20 Jul

What Are Under Armour’s Margin Expectations?

WRITTEN BY Sonya Bells FEATURED IN Pre-Release Earnings Reports

Under Armour’s margins and profitability

As discussed, Under Armour (UAA) is scheduled to report results for the second quarter of 2018 on July 26. Wall Street has predicted a net loss of eight cents per share as compared to a net loss of six cents per share in the same quarter last year. The company achieved break-even levels during the first quarter with EPS (or earnings per share) of $0.00. It outperformed Wall Street expectations of a five-cent net loss. Falling sales and inventory pressures have impacted UAA’s profitability over the last several quarters. As a result, its earnings per share fell a whopping 58% during fiscal 2017.

What Are Under Armour’s Margin Expectations?

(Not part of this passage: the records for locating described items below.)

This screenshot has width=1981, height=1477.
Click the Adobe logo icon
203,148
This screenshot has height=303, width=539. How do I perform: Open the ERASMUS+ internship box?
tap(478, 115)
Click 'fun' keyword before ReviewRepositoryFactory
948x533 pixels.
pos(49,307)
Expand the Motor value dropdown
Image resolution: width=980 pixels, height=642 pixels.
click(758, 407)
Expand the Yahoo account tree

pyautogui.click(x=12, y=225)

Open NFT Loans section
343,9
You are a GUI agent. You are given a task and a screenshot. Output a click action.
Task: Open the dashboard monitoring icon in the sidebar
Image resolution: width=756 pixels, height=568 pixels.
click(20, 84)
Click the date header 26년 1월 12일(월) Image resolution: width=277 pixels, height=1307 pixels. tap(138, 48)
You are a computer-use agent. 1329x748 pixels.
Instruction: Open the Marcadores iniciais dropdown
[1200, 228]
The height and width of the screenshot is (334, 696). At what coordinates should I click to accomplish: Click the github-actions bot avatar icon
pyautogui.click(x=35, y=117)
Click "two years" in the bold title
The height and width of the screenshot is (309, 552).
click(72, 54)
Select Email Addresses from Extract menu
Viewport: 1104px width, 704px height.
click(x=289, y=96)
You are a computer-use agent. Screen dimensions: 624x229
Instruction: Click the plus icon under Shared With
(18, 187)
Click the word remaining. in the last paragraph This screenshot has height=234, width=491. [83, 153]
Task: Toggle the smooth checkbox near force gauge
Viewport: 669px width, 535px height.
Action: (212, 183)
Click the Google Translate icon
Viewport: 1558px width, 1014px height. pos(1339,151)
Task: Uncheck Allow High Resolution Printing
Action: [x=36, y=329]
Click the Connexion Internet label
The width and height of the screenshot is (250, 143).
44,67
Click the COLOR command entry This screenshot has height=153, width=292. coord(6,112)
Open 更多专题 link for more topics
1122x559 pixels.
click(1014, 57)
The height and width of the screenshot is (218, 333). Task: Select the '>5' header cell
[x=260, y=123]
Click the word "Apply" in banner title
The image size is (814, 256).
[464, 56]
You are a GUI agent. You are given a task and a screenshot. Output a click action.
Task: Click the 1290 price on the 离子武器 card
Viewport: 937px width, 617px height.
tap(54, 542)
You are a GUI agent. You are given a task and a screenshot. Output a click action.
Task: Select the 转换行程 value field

A look at gross margin trends

Under Armour’s gross margin has deteriorated over the last 12 quarters. The adjusted gross margin was down 60 basis points during the first quarter of 2018, as 70 basis points of positive foreign exchange impact was washed away by 130 basis points of negative impact from the higher off-price sales mix driven by inventory management initiatives.

However, management expects gross margin to improve in fiscal 2018. Changes in channel mix towards DTC sales, lower product costs, and favorable foreign currency rates are projected to boost the gross margin by 50 basis points during the year. However, most of this improvement is likely to come in the back half of the year.

SG&A expenses projected to decline in fiscal 2018

Ongoing investment in the DTC, footwear, and international businesses has resulted in a surge in Under Armour’s SG&A expenses. SG&A expenses increased at an average rate of 25% over the last five years. As a result, the company has a higher expense rate than peers.

UAA’s SG&A expense rate stood at 41.9% of sales in fiscal 2017. In comparison, Nike (NKE) and Lululemon Athletica (LULU) recorded SG&A rates of ~31% and 34%, respectively, during the last fiscal year.

The company is, however, working towards improving its cost structure. The management has projected a mid-single-digit growth rate in SG&A expenses during fiscal 2018. For the second quarter, SG&A expenses are projected to increase at a low-double-digit rate.

ETF investors seeking to add exposure to UAA can consider the PowerShares S&P 500 High Beta Portfolio (SPHB), which invests 1.1% of its portfolio in the company.